Ah. . .no you haven't. You have seen what runamock *government control* can do. The damage was done by businesses completely under government control. The banks had the government grab them by their nether regions and told they would do what the government wanted or the government would tighten its grip. If the government had kept its hands off the banks jewels the banks would have never made such risky loans. After all what business is going to willingly do something it KNOWS is going to lose them vast amounts of money?


----------



## Warwalk (May 25, 2011)

@Watcher ~ you'd mentioned 30,000 as a reference point. I think this might be a tad bit low. Nonetheless, by the time a person is making thirty ~million~ dollars, I'd say they're safely able to pay more.

Regarding CEO's. In my opinion CEO's aren't necessarily substantially smarter than anyone else. That's not to say they aren't smart, but just that they're not substantially smarter. If they ~were~ smarter, they'd fail far less often. The difficulty is, plenty of times CEO's wind up doing very poorly for their company, but still rake in enormous profits. Personally, I think that CEO's are extravagantly overpaid.


----------



## Warwalk (May 25, 2011)

@Watcher ~ we're simply going to have to agree to disagree on some of this stuff, lol


----------



## JeffreyD (Dec 27, 2006)

Warwalk said:


> @Watcher ~ you'd mentioned 30,000 as a reference point. I think this might be a tad bit low. Nonetheless, by the time a person is making thirty ~million~ dollars, I'd say they're safely able to pay more.
> 
> Regarding CEO's. In my opinion CEO's aren't necessarily substantially smarter than anyone else. That's not to say they aren't smart, but just that they're not substantially smarter. If they ~were~ smarter, they'd fail far less often. The difficulty is, plenty of times CEO's wind up doing very poorly for their company, but still rake in enormous profits. Personally, I think that CEO's are extravagantly overpaid.


Why aren't you one?


----------



## JJ Grandits (Nov 10, 2002)

What exactly is wealth? Based on the scale for Americans, Im a working class person. Compared to the average earner worldwide I am incredibly wealthy. Are those so concerned motivated by fairness or envy? Are the limosine liberals concerned by fairness or guilt. They may feel guilt, but still keep their wealth. I've never seen Oprah at Aldi's. And again, what is wealth? By a monetary standard I am working class, however in a personal satisfaction and happiness standard I am a very wealthy person. Ever wonder why rich people commit suicide? Doesn't seem to make any sense if monetary wealth is all its cracked up to be. How could someone with tons of money ever dream of taking their own life? In my working class life I have wonderful hope for the future yet with all their money they don't. Any redistribution folks, please explain.


----------



## GarlicGirl (Mar 12, 2010)

watcher said:


> Ah. . .I maybe wrong but isn't a CEO's job to make as much money for the shareholders as possible? If you do your job really well wouldn't you expect to get a bonus?
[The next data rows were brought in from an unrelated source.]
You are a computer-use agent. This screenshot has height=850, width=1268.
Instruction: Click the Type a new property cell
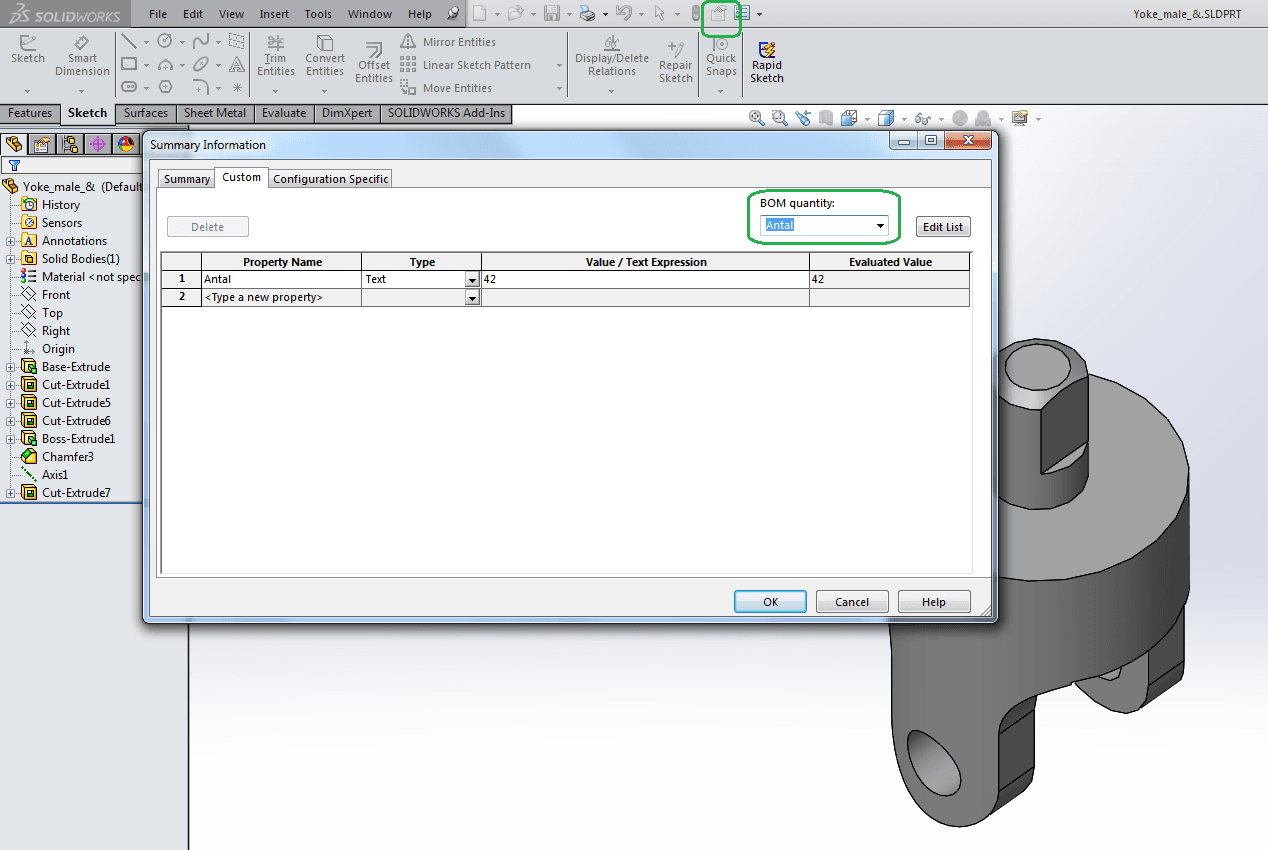pos(281,298)
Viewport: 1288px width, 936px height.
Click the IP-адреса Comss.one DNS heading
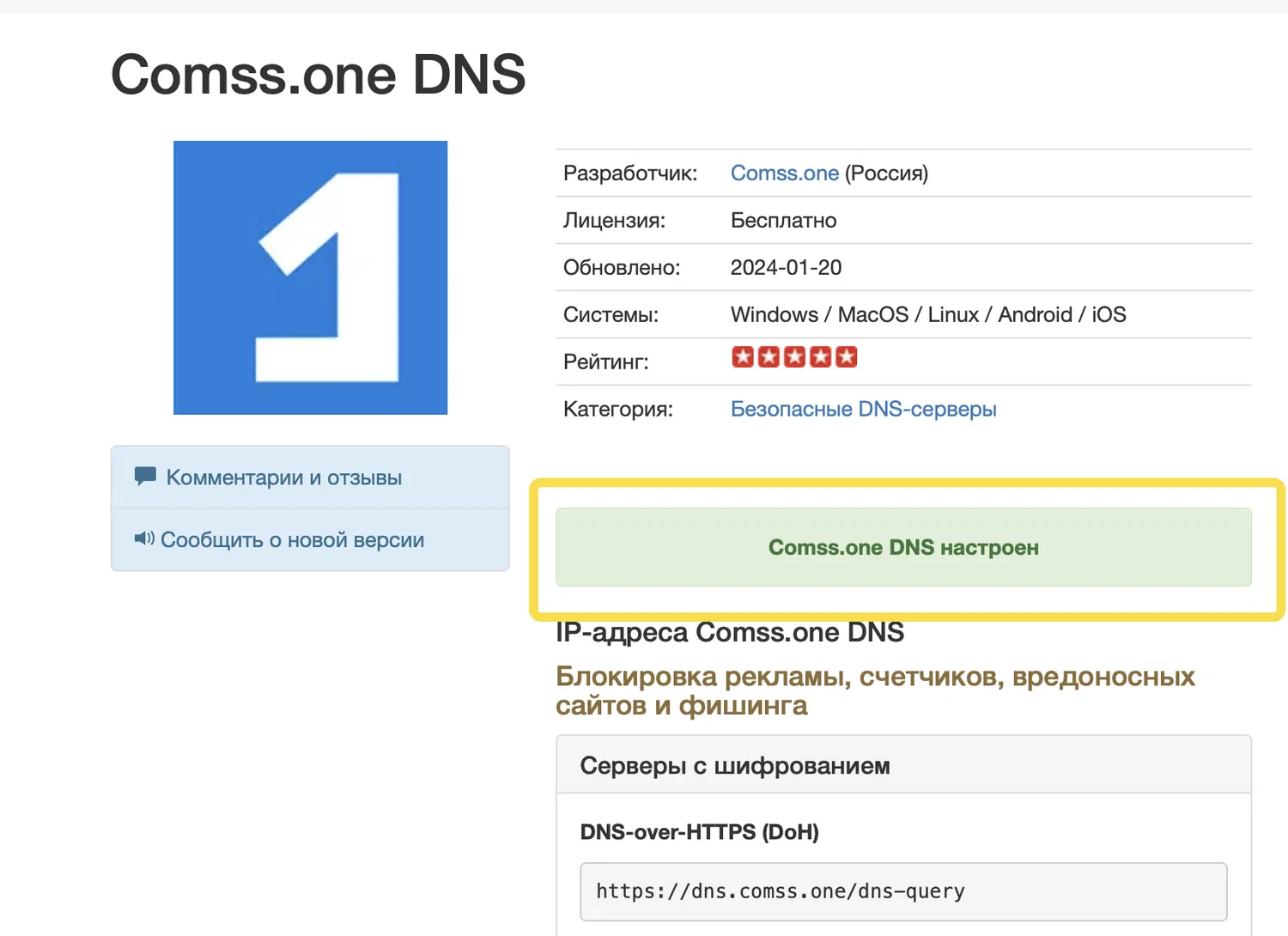click(730, 633)
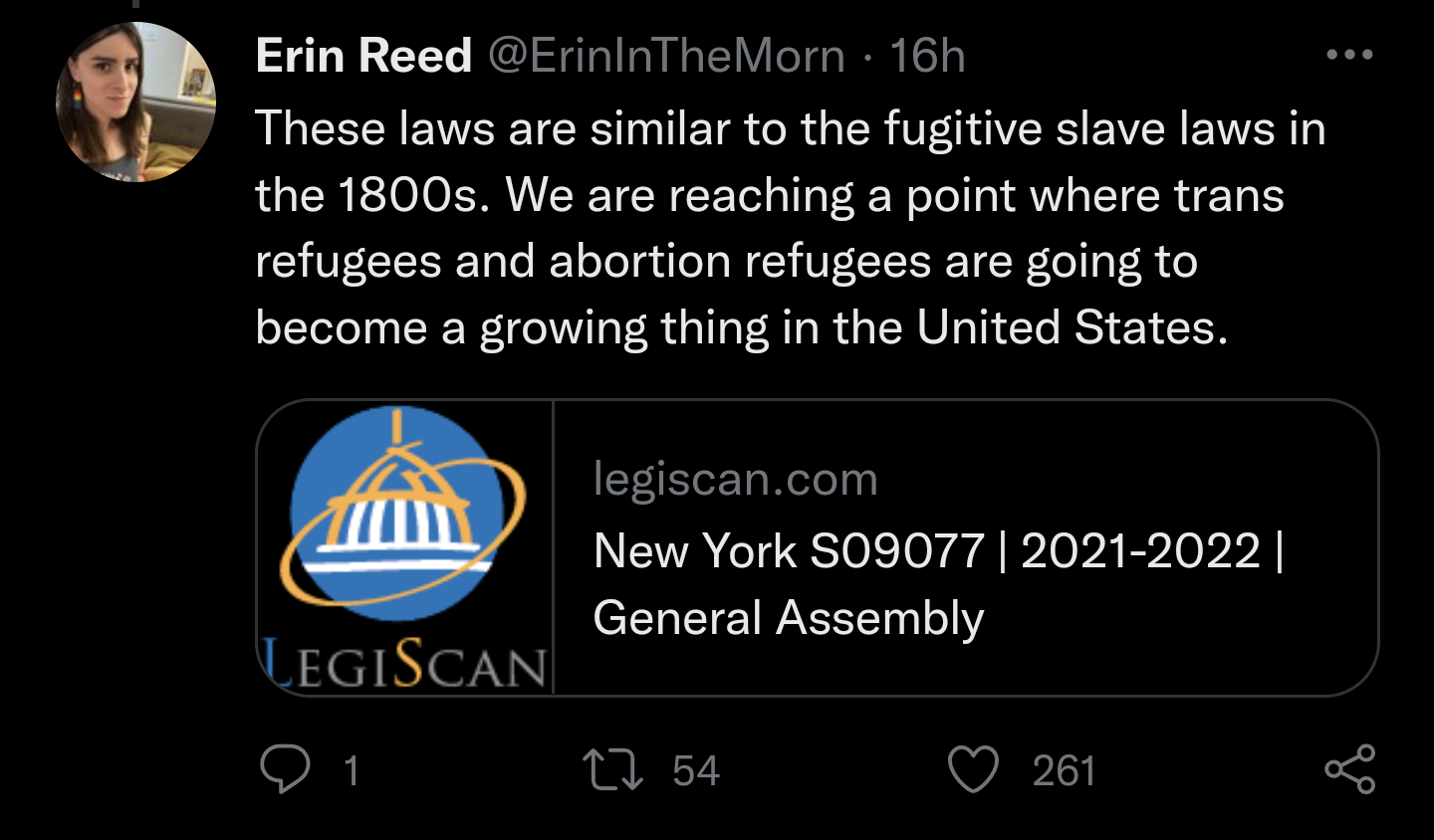Open the New York S09077 card title

point(937,551)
You totally missed the point. Some businesses (Costco comes to mind) make excellent profits without reducing wages and benefits. I think those CEOs deserve the bonus, not the ones who drive their employees into poverty.


----------



## wannabechef (Nov 20, 2012)

HDRider said:


> Markets move wealth. Every dollar we spend on Chinese goods is a dollar now outside our economy. It moved away from us.


Than you need to stop buying Harley's since they make many of the parts in China.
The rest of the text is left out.